Crisis in our hospitals: survey of doctors reveals public hospitals at breaking point

NSW public hospitals are at breaking point and doctors are on the brink of breakdown, according to the findings of a survey of more than 800 of the state’s senior doctors released today. 

The survey of 813 senior doctors in public hospitals across the state conducted by ASMOF – the Doctors’ Union – has found that: 

76% of senior doctors report staff shortages in their department; 
59% of senior doctors are working increased hours due to the COVID-19 crisis, with those affected working an average of 21 extra hours a week; and 
85% of senior doctors are concerned about their fatigue levels and mental wellbeing due to the pandemic. A third of those were extremely concerned about their fatigue and wellbeing.

President of the ASMOF NSW - the Doctors’ Union - Dr Tony Sara said the findings should act as a warning to new Premier, Dominic Perrottet as he charts the next steps in the NSW Government’s pandemic response. 

“The Premier must listen to the advice of the Chief Health Officer Kerry Chant and our frontline medical staff to ensure we are able navigate our way through this pandemic safely,” Dr Sara said. 
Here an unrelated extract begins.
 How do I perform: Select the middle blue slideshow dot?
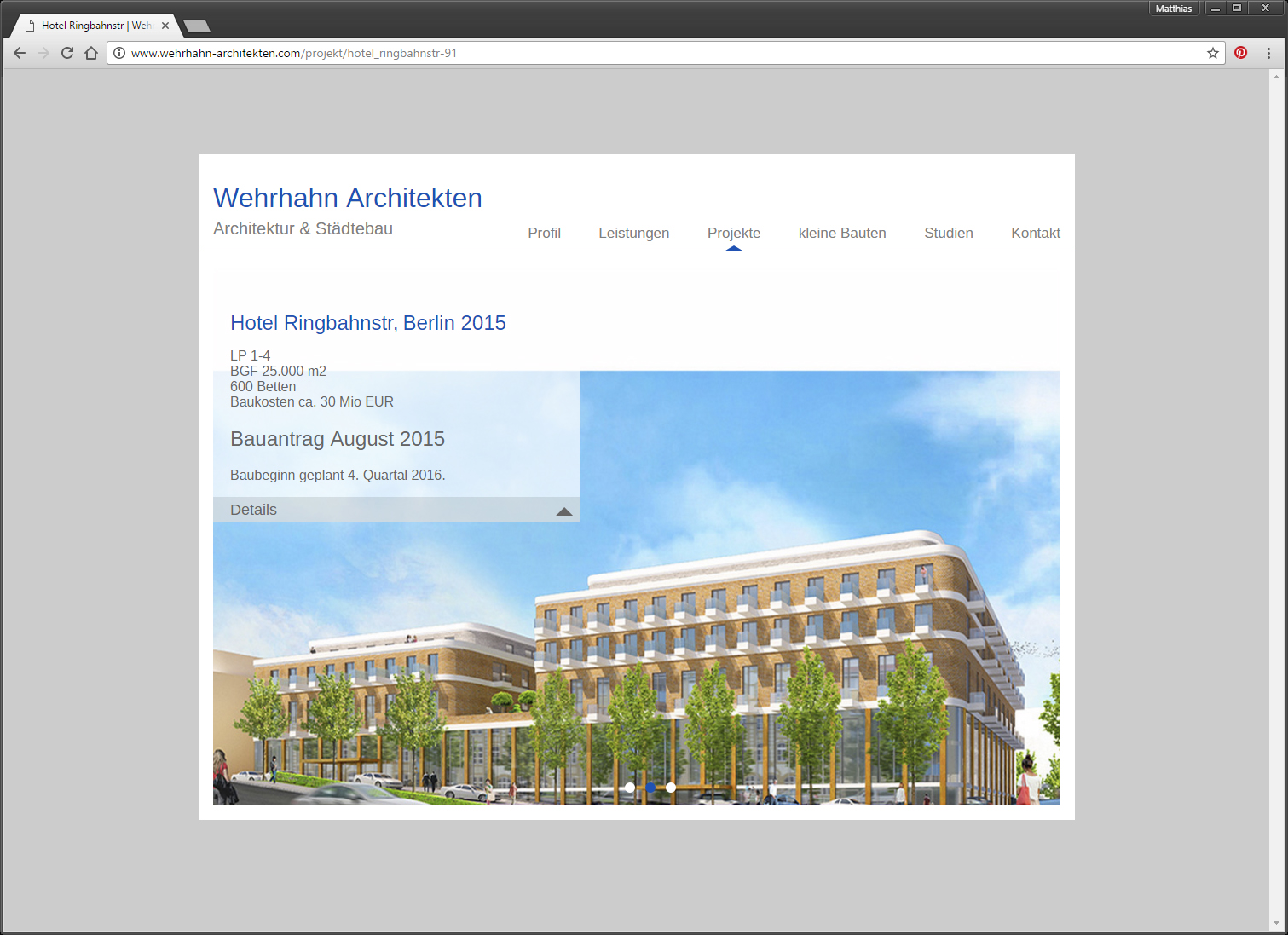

“Our patients deserve to have their health prioritised, and the medical staff who have been working tirelessly through this pandemic deserve a break. 

“Our doctors are working unbelievable hours in order to help NSW get through this pandemic, with little to no recognition or support.
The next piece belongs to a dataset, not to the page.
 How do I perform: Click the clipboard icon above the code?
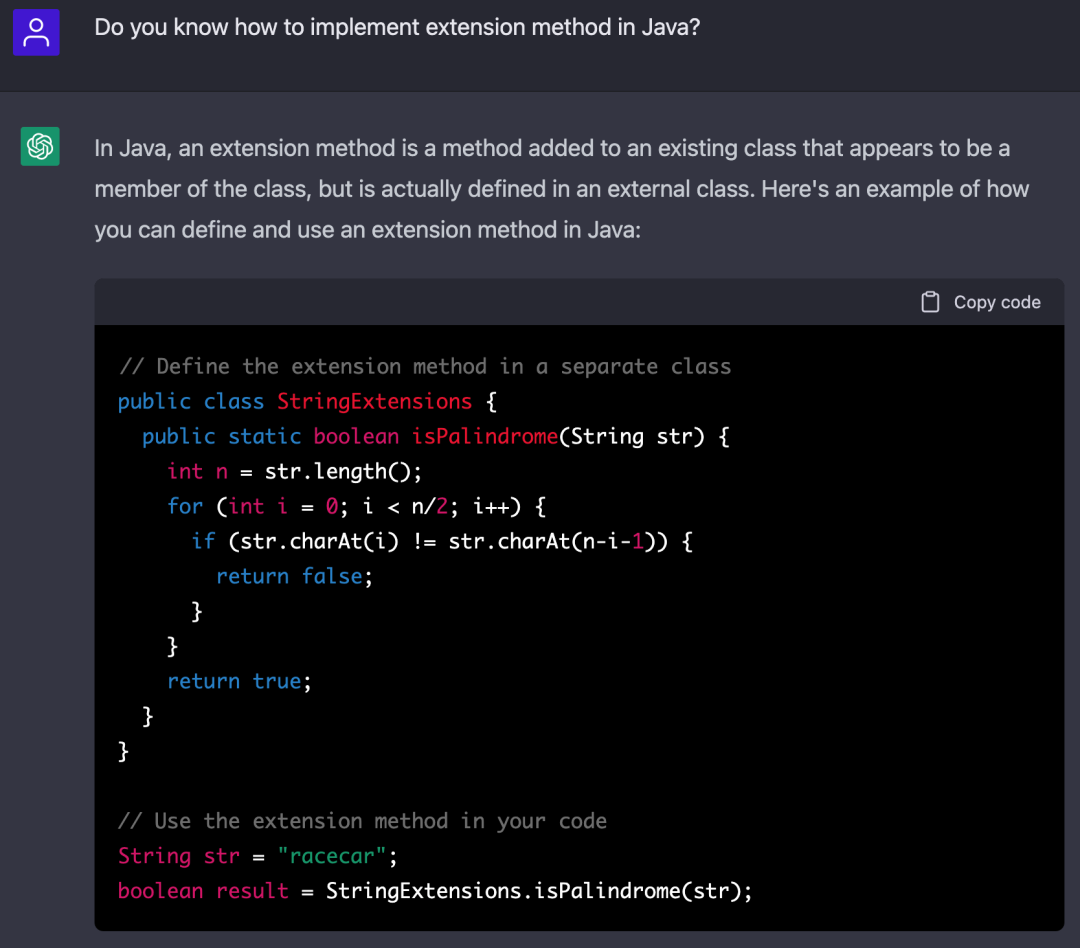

“Our public health doctors, ICU doctors and medical administration doctors are among those doing it toughest at the moment, but everyone is feeling the impact including surgery, anaesthetics, physicians, paediatrics, psychiatry and ED doctors. Our doctors will always do everything it takes to keep the community safe, but at the moment everything is at breaking point.  

“Not only do doctors deserve recognition for the incredible amount of work they’re doing at the moment, but we also need to be very careful that decisions made by government don’t exacerbate an already dangerous situation.  

“Another surge would put even more pressure on our hospitals and medical staff who are already on the brink of burnout.”

The survey was conducted in September 2021 and includes senior doctors across specialities including, but not limited to, Intensive Care, Emergency, Public Health Medicine, General Practice, Surgery, Anaesthesia, Paediatrics, Psychiatry.